[BEGIN Material supplied]
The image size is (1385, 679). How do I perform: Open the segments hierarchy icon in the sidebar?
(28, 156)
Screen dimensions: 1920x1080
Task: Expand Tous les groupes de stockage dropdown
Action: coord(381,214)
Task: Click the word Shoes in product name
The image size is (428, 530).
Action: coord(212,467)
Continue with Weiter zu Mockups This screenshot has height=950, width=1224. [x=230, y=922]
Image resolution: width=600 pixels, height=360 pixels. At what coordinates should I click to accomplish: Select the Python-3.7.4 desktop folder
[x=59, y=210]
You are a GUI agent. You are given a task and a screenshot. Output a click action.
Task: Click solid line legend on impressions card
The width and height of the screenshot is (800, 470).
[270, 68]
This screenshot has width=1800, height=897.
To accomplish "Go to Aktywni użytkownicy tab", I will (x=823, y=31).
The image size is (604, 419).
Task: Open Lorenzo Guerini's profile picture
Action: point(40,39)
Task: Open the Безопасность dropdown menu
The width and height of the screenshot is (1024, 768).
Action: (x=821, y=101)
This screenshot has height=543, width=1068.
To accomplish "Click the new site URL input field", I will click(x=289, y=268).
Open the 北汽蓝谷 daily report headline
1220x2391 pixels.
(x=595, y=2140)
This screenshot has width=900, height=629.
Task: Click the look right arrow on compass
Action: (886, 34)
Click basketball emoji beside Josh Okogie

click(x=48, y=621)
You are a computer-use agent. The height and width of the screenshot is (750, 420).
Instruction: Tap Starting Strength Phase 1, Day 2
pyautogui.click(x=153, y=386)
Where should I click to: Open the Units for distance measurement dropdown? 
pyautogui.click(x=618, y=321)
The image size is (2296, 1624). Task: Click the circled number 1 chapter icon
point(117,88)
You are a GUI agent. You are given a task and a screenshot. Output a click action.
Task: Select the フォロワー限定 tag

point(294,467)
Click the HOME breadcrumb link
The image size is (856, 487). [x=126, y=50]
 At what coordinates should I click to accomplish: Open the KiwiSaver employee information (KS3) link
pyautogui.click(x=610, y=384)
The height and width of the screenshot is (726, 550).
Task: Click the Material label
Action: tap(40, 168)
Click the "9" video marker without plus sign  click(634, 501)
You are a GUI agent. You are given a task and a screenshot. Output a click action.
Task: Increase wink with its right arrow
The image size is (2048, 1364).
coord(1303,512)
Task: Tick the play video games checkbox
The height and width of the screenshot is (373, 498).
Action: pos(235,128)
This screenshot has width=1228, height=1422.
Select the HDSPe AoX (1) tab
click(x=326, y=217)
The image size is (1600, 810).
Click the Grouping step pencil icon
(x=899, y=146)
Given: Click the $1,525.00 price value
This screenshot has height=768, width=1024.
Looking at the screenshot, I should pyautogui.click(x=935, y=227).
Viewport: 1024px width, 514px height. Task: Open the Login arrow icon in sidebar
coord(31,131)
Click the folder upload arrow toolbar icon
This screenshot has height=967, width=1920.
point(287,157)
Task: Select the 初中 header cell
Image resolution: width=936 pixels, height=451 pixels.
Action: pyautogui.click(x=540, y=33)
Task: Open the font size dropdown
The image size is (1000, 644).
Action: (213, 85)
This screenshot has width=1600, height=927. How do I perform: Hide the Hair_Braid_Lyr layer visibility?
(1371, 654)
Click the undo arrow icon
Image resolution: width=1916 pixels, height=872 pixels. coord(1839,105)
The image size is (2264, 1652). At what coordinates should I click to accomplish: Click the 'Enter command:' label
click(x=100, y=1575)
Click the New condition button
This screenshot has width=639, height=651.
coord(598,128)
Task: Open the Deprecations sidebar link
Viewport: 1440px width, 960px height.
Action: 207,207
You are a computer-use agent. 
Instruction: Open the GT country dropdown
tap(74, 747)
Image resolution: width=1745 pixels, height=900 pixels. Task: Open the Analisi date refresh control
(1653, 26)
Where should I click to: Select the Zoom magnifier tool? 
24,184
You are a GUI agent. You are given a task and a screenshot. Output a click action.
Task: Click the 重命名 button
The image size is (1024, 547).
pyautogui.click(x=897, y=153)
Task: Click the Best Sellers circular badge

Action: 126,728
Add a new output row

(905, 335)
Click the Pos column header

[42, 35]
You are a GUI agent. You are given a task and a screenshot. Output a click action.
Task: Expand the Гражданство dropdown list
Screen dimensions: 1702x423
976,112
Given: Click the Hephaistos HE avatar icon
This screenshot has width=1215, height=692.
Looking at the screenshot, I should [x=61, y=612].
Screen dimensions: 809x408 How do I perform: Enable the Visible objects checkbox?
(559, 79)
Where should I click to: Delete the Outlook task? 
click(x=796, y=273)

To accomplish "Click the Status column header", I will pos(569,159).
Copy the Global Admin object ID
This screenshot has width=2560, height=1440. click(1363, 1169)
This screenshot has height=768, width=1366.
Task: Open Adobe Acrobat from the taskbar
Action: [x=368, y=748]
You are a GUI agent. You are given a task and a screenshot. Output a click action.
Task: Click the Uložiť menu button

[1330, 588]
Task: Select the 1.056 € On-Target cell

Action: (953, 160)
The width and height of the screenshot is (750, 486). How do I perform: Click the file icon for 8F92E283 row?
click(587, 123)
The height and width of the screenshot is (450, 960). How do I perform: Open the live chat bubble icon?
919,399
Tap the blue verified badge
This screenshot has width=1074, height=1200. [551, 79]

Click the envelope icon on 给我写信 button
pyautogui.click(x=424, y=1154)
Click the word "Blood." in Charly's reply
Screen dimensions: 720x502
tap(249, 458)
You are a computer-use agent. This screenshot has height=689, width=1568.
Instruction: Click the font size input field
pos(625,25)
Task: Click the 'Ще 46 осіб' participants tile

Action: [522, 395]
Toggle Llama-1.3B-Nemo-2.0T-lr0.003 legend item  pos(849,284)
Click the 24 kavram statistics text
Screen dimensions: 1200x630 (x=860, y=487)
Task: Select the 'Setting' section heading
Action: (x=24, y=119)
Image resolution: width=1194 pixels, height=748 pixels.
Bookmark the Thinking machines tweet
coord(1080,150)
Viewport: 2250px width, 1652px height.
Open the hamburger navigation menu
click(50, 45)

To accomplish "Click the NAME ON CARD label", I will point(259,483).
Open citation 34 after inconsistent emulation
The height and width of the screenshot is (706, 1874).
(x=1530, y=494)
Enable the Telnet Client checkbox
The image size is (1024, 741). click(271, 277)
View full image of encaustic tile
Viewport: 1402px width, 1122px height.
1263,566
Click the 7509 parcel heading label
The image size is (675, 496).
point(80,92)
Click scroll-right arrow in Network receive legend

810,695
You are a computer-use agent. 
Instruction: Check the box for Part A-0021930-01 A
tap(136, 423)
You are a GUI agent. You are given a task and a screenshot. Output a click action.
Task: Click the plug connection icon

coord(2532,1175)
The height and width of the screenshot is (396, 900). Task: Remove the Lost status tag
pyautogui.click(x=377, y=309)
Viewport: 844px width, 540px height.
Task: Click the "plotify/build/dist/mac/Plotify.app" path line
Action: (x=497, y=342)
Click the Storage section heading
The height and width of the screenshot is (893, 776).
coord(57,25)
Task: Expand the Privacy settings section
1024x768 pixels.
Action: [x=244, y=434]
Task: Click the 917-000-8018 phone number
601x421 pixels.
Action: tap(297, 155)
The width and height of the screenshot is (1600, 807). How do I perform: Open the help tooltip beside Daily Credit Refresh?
[END Material supplied]
Given request
Reproduce the items verbatim from the line with "Tap the blue verified badge" up to and including the line with "The image size is (1024, 741).".

Correct output
Tap the blue verified badge
This screenshot has width=1074, height=1200. [551, 79]

Click the envelope icon on 给我写信 button
pyautogui.click(x=424, y=1154)
Click the word "Blood." in Charly's reply
Screen dimensions: 720x502
tap(249, 458)
You are a computer-use agent. This screenshot has height=689, width=1568.
Instruction: Click the font size input field
pos(625,25)
Task: Click the 'Ще 46 осіб' participants tile

Action: [522, 395]
Toggle Llama-1.3B-Nemo-2.0T-lr0.003 legend item  pos(849,284)
Click the 24 kavram statistics text
Screen dimensions: 1200x630 (x=860, y=487)
Task: Select the 'Setting' section heading
Action: (x=24, y=119)
Image resolution: width=1194 pixels, height=748 pixels.
Bookmark the Thinking machines tweet
coord(1080,150)
Viewport: 2250px width, 1652px height.
Open the hamburger navigation menu
click(50, 45)

To accomplish "Click the NAME ON CARD label", I will point(259,483).
Open citation 34 after inconsistent emulation
The height and width of the screenshot is (706, 1874).
(x=1530, y=494)
Enable the Telnet Client checkbox
The image size is (1024, 741). click(271, 277)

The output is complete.